In the mood for an inspirational sports story? You won’t get it in this hard-edged, documentary style 1969 sports film starring Robert Redford (a star but not yet a superstar) as a reckless Olympic-level skier who is utterly selfish and cold-hearted. A pre-“French Connection” Gene Hackman is his coach, probably a good guy and a bit off-put at having to deal with this grade-A douche who, like it or not, might be a champion.

As the DVD extras in this typically strong Criterion package inform us, “Downhill Racer” was originally conceived by Redford as a film to be directed by a hot new European director who shared his passion for skiing. Roman Polanski, however, was too busy with “Rosemary’s Baby,” so Redford concentrated his efforts on working with writer James Salter and first-time feature film director Michael Ritchie (“The Bad News Bears”) to craft this deliberately cold lack-of-character study. The ski footage is as exciting as you can imagine and “Racer” is often as intriguing as it is chilly. Still, it’s primarily a cerebral experience, hobbled by a protagonist who is incapable of changing and a bit dull. Redford and Ritchie inverted the formula in their next collaboration, placing a well-intentioned idealist in conflict with the morally dangerous world of electoral politics in “The Candidate.” That made for a much more engaging movie, but “Downhill Racer” remains worthwhile — and notable historically. Redford says the troubles he encountered making it ultimately led him to conceive of a project to help emerging filmmakers called “Sundance.” That’s more than a footnote.

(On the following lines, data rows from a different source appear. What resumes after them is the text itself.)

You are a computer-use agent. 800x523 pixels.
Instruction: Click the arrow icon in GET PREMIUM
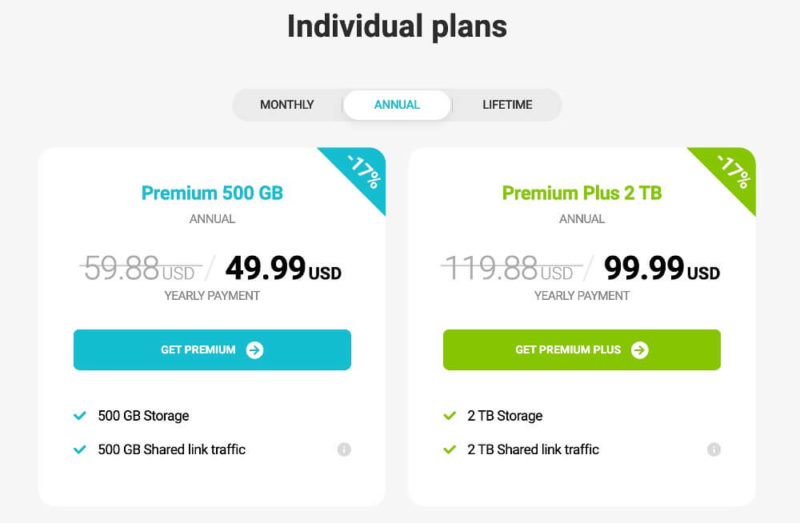click(255, 350)
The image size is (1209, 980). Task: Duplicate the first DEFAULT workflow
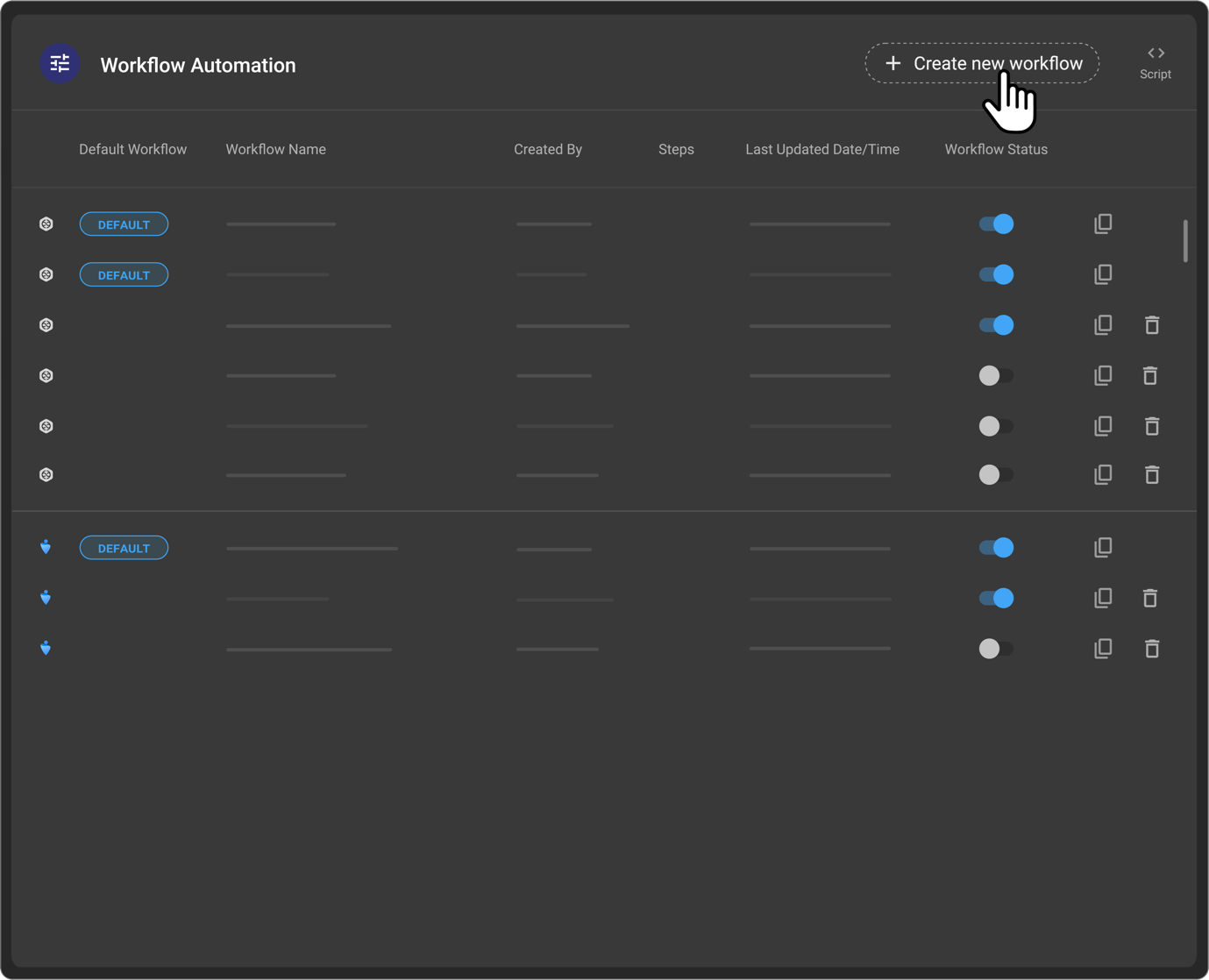pyautogui.click(x=1103, y=224)
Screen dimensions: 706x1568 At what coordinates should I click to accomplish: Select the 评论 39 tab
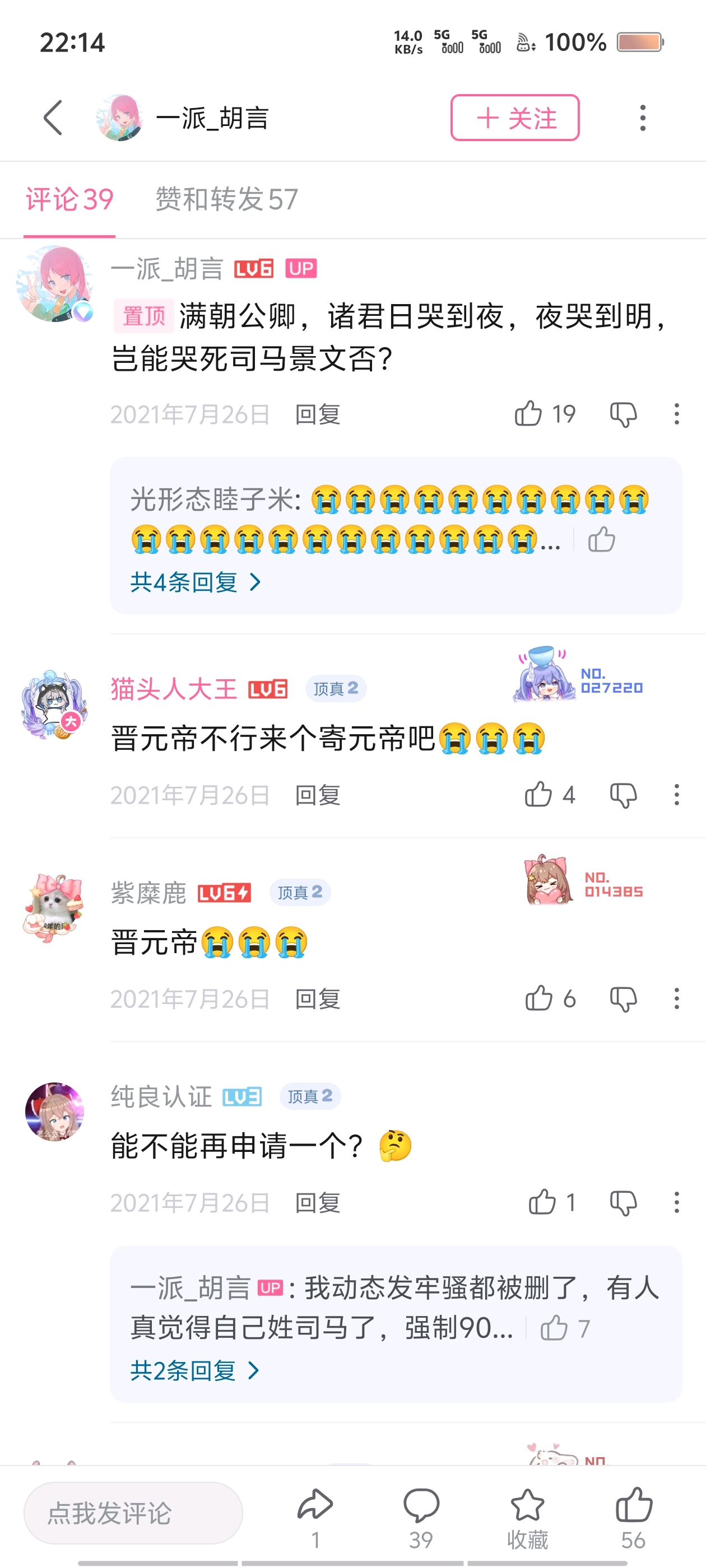[x=69, y=200]
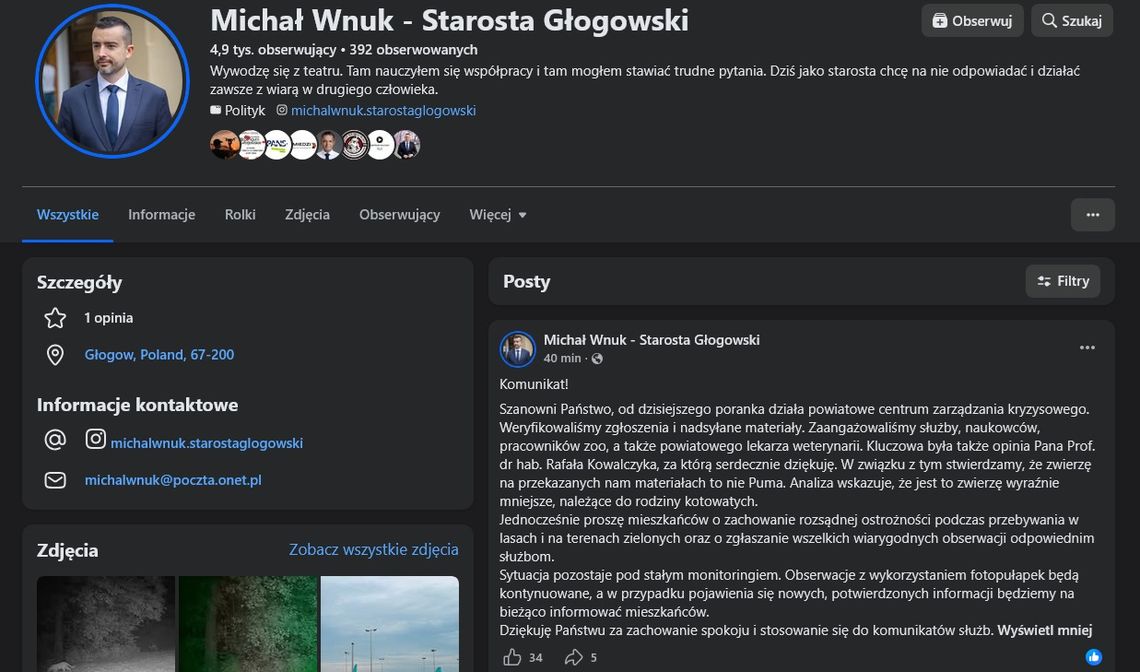Viewport: 1140px width, 672px height.
Task: Click the location pin icon in Szczegóły
Action: point(55,355)
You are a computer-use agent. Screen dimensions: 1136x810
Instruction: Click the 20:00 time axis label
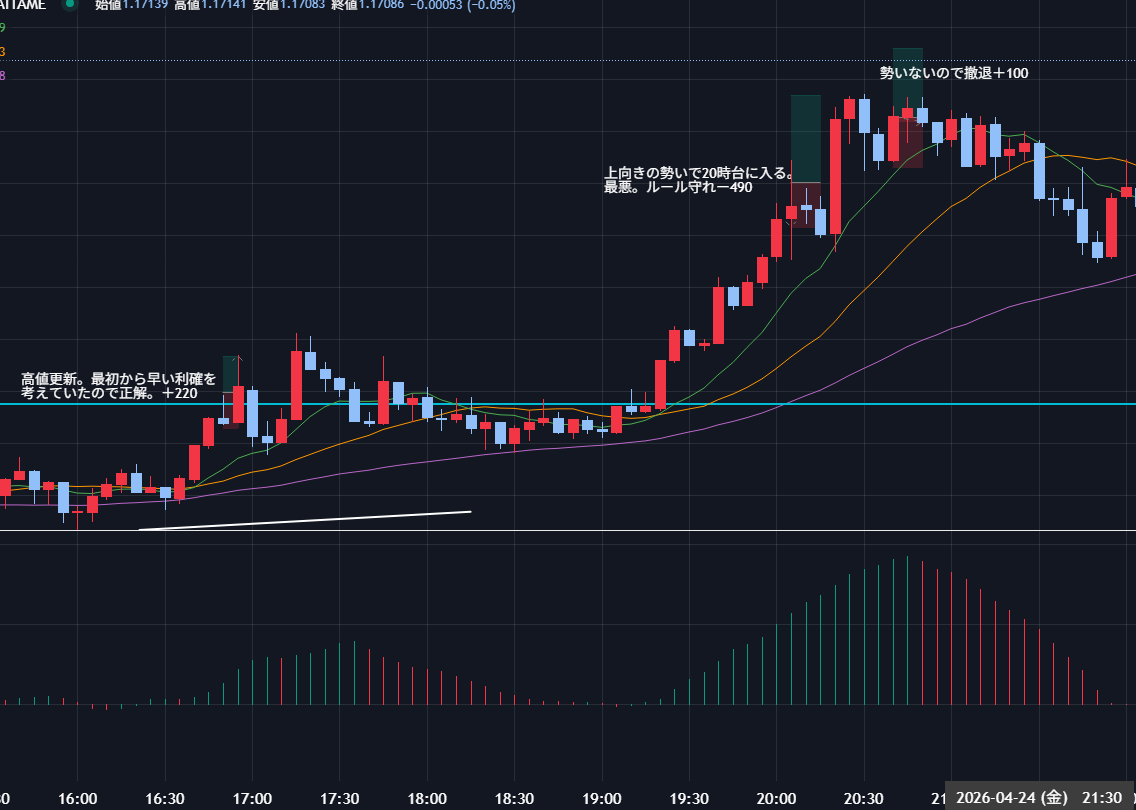[776, 798]
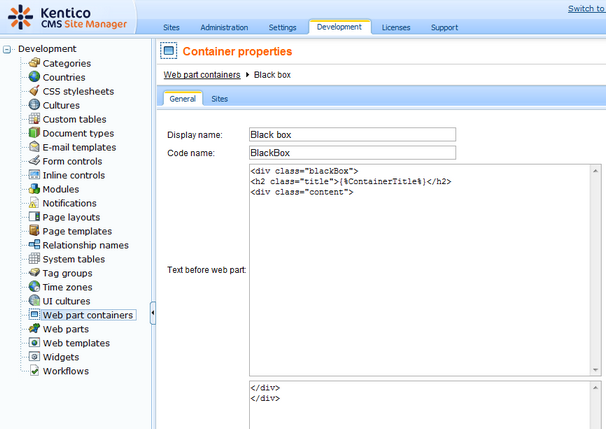This screenshot has width=606, height=429.
Task: Click into the Code name field
Action: [351, 153]
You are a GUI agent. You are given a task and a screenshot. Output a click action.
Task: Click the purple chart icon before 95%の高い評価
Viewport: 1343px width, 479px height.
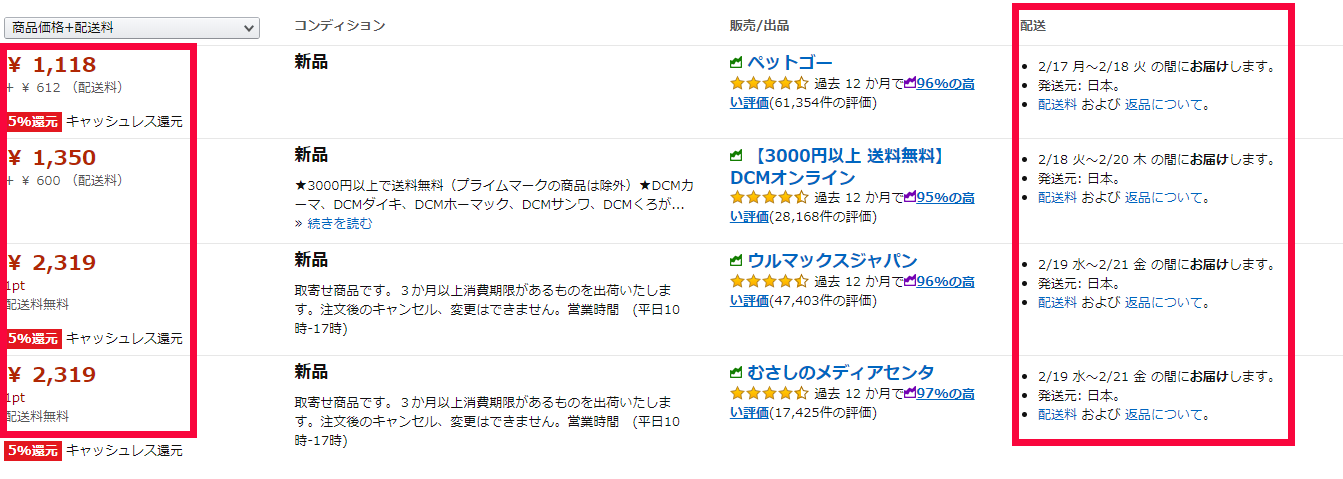point(910,197)
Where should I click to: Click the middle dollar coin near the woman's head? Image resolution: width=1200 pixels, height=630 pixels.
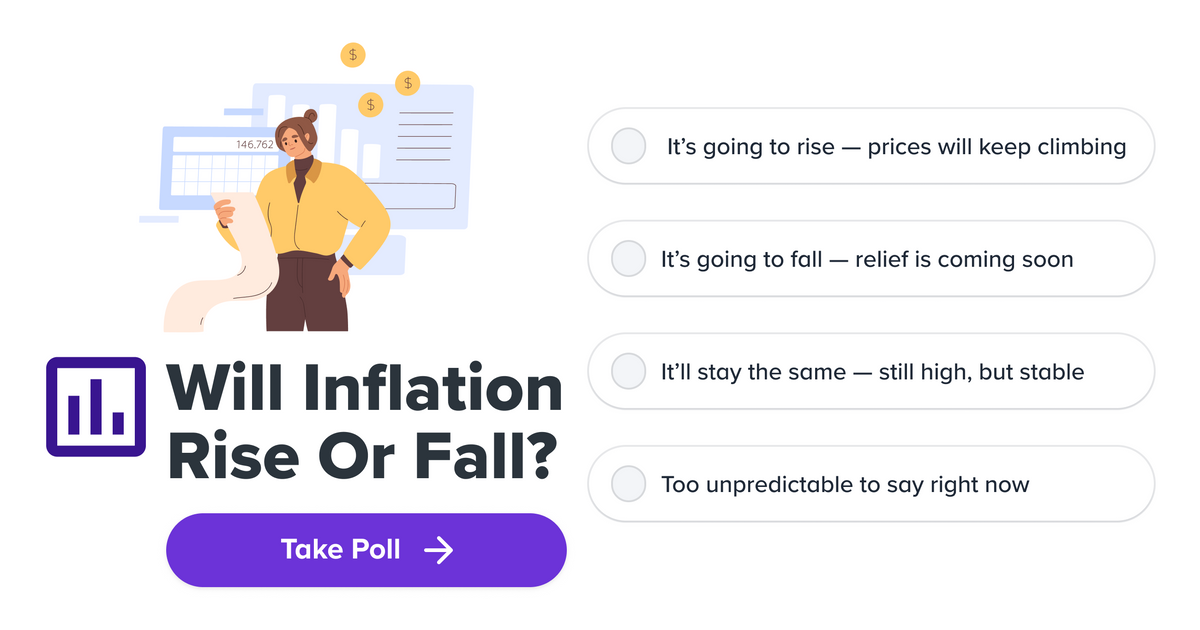407,82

Click to buy “Downhill Racer”

A chat with Joshua Leonard of “Humpday”

Joshua LeonardWhen you’re dealing with the press, what topic could possibly overshadow your new, Indie Spirit award-nominated and generally very well received comedy about two more or less ordinary straight dudes who decide to make a porno of themselves having sex…with each other? Well, “Humpday” star Joshua Leonard has had to deal with one of those “be careful what you wish you” show business situations in that the second film he was in about ten years back was an enormously profitable, zero-budget worldwide hit and horror pop-culture phenomenon – one that happens to be referenced in nearly every review of a certain recent zero-budget DIY horror hit.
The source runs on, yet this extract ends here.